#### [Task instructions]
Using the material below, copy every line where "computer" appears.

+++ Dataset entries +++

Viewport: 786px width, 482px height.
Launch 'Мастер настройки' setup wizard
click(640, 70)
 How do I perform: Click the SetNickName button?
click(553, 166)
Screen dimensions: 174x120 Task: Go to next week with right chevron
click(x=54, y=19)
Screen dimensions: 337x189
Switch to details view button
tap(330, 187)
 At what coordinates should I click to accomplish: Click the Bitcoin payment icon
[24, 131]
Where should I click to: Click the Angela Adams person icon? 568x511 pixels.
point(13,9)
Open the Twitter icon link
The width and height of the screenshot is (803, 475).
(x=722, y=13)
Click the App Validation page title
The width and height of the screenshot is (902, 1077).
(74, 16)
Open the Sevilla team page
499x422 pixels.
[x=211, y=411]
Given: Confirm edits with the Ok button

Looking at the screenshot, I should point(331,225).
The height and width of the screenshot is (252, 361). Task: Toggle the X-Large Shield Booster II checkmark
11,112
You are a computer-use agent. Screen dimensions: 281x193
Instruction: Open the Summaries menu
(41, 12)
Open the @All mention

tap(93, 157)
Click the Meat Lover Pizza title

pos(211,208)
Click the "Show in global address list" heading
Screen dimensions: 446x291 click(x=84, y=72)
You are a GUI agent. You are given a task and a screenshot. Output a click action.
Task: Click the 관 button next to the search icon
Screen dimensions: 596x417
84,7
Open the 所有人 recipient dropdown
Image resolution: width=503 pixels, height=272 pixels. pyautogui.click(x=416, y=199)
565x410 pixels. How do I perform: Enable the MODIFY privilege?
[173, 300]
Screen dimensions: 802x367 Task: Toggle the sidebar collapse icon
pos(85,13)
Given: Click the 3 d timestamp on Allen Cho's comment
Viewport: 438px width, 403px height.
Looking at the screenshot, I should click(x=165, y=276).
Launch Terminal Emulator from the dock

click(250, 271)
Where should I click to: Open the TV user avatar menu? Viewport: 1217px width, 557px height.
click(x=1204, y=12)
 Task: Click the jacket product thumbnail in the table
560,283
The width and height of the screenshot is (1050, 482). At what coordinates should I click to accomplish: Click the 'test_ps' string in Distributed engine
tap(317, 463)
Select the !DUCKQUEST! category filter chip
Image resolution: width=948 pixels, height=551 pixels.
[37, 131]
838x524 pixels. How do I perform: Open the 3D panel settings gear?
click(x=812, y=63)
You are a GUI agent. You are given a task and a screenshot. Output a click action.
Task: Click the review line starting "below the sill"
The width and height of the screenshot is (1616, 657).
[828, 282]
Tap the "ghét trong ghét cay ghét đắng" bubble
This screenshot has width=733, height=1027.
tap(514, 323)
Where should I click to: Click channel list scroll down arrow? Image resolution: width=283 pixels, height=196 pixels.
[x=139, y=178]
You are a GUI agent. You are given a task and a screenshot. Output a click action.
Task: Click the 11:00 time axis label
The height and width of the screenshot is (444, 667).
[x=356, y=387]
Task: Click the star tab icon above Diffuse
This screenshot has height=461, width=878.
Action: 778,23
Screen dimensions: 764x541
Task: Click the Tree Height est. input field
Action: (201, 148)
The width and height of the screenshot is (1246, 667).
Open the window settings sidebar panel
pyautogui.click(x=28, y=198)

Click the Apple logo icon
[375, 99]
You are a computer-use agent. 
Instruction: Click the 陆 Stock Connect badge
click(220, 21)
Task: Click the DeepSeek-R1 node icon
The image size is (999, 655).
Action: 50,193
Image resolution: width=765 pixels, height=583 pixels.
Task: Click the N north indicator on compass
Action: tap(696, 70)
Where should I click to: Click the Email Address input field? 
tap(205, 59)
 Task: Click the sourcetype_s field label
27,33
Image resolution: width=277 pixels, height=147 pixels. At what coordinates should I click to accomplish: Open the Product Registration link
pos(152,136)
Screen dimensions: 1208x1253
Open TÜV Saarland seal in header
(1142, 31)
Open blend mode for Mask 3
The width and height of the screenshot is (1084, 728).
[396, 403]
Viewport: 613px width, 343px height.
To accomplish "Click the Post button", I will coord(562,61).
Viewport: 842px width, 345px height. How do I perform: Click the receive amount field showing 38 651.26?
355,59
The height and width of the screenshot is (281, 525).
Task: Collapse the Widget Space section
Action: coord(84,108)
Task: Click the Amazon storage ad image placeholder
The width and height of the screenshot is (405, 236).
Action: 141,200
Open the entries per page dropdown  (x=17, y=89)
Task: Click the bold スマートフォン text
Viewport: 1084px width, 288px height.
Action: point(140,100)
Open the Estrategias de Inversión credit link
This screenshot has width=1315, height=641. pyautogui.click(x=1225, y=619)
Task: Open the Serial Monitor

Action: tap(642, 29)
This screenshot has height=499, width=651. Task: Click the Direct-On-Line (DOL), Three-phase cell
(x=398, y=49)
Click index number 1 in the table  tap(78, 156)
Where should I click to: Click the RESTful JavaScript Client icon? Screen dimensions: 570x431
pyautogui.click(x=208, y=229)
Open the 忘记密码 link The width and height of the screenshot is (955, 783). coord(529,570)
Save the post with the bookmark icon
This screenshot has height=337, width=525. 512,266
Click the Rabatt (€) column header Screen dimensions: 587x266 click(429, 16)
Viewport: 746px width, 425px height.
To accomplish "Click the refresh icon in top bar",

+++

#### [Answer section]
You are a computer-use agent. Screen dimensions: 281x193
You are a computer-use agent. 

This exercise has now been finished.